Dix ans : ce découpage pourrait sembler absurde et rejoindre le rythme médiatique d’une télévision spectacle qui n’en finit pas de manger les années passées pour mieux les recracher ensuite, les resservir teintées de souvenirs et de nostalgie. Mais pour l’art contemporain, la fin des années 80 fut lourde de réalités et de conséquences : elle rime avec la fin de l’argent, l’entrée de l’art dans la crise sociale, coïncide avec le développement du sida, la redéfinition des rapports sexuels, l’ouverture à un nouvel imaginaire du corps porté par la science. Sans toujours nous en apercevoir, nous avons passé, spectateurs et artistes, ces dix années ensemble. Et par un jeu de miroir, les oeuvres rassemblées ici offrent à leur tour leur propre regard rétrospectif sur cette décennie. Dix ans à nous arranger avec nos morts, dix ans d’un temps menacé et menaçant comme un paintballer.

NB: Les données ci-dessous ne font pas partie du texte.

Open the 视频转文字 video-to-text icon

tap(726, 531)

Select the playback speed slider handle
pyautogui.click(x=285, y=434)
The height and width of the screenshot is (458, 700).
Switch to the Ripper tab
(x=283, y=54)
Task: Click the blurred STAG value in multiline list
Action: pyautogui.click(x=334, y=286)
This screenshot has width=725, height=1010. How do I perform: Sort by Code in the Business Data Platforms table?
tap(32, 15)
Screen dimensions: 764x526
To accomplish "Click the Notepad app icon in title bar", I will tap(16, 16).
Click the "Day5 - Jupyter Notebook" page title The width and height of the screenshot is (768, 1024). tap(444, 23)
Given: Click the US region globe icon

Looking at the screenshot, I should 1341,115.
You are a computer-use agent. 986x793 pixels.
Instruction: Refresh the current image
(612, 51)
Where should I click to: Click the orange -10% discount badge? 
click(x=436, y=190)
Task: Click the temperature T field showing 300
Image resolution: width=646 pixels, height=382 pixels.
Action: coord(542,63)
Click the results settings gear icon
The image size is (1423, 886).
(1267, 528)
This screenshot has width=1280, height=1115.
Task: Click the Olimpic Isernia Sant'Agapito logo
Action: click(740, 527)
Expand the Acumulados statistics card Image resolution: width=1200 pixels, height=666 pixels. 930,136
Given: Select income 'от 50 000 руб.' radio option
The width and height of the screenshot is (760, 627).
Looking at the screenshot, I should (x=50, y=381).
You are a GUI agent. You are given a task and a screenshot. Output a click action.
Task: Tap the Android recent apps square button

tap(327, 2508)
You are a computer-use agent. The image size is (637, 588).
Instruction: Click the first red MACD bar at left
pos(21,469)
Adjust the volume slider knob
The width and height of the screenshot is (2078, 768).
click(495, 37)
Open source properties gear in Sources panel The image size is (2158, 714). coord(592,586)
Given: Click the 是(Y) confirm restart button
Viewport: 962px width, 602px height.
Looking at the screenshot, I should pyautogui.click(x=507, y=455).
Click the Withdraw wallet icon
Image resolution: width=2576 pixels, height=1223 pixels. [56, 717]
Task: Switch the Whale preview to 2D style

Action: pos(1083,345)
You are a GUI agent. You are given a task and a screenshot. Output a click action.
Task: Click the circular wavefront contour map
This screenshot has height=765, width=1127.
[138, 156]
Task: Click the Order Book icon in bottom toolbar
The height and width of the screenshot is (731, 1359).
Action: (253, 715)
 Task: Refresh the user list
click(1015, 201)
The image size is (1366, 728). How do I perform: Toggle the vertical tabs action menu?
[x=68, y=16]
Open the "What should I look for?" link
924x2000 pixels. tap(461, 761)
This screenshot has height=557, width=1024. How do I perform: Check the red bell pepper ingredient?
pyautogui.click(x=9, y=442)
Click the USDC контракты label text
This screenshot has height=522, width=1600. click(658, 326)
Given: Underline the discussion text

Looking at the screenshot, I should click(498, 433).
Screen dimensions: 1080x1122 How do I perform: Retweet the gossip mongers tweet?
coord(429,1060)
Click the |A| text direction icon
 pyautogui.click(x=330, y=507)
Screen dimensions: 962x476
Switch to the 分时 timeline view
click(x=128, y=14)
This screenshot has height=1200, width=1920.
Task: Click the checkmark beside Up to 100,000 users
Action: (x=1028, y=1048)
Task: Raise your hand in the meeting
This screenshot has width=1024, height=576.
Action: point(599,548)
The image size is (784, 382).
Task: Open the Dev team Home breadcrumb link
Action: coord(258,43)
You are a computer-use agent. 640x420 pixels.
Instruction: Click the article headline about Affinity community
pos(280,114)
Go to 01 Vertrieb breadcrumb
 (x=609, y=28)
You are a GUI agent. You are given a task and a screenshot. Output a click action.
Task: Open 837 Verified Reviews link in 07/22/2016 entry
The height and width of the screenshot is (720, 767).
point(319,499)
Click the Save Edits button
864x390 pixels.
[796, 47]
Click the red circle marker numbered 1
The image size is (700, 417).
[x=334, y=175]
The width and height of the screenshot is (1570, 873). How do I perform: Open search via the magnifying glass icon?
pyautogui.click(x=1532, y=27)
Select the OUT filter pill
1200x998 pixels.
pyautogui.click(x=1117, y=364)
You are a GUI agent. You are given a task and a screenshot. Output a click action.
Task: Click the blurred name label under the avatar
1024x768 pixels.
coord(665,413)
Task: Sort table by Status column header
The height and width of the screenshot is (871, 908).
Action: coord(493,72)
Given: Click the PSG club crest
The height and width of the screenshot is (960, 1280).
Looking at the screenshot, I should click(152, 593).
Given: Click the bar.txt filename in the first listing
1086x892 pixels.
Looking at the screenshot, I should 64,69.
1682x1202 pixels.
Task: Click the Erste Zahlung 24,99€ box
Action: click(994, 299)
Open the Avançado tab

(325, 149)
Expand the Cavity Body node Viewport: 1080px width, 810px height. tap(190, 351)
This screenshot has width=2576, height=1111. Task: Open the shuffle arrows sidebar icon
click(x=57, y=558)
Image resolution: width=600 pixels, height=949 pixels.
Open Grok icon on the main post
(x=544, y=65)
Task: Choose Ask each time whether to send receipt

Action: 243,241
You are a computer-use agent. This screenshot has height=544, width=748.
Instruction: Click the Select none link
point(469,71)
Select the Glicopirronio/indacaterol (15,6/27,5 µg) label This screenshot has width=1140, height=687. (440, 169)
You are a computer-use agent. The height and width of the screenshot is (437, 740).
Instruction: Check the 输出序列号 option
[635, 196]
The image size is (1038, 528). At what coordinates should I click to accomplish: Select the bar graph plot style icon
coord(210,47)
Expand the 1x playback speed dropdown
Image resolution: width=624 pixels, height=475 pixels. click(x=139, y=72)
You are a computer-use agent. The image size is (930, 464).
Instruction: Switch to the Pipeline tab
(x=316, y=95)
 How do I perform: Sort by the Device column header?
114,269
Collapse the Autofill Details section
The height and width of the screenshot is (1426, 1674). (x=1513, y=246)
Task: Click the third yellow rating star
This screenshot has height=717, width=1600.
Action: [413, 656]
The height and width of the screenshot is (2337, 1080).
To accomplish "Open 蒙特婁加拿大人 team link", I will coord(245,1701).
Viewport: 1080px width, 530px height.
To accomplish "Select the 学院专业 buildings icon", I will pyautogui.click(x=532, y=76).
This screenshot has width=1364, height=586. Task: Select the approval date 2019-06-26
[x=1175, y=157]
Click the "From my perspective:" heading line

Dix ans où l’on croise, dans la générosité partagée d’un Felix Gonzalez-Torres, l’ombre crue du sida, les restes calcinés de la mafia (Maurizio Cattelan), les visages d’une société en crise (Valérie Jouve), l’après-guerre froide et la rencontre de Soyouz et de Discovery (Seamus Farrell), les mutations de la prochaine ère technologique (Aziz & Cucher, Inez van Lamsweerde). Nous ne nous savions pas aussi bien observés par nos « contemporains ».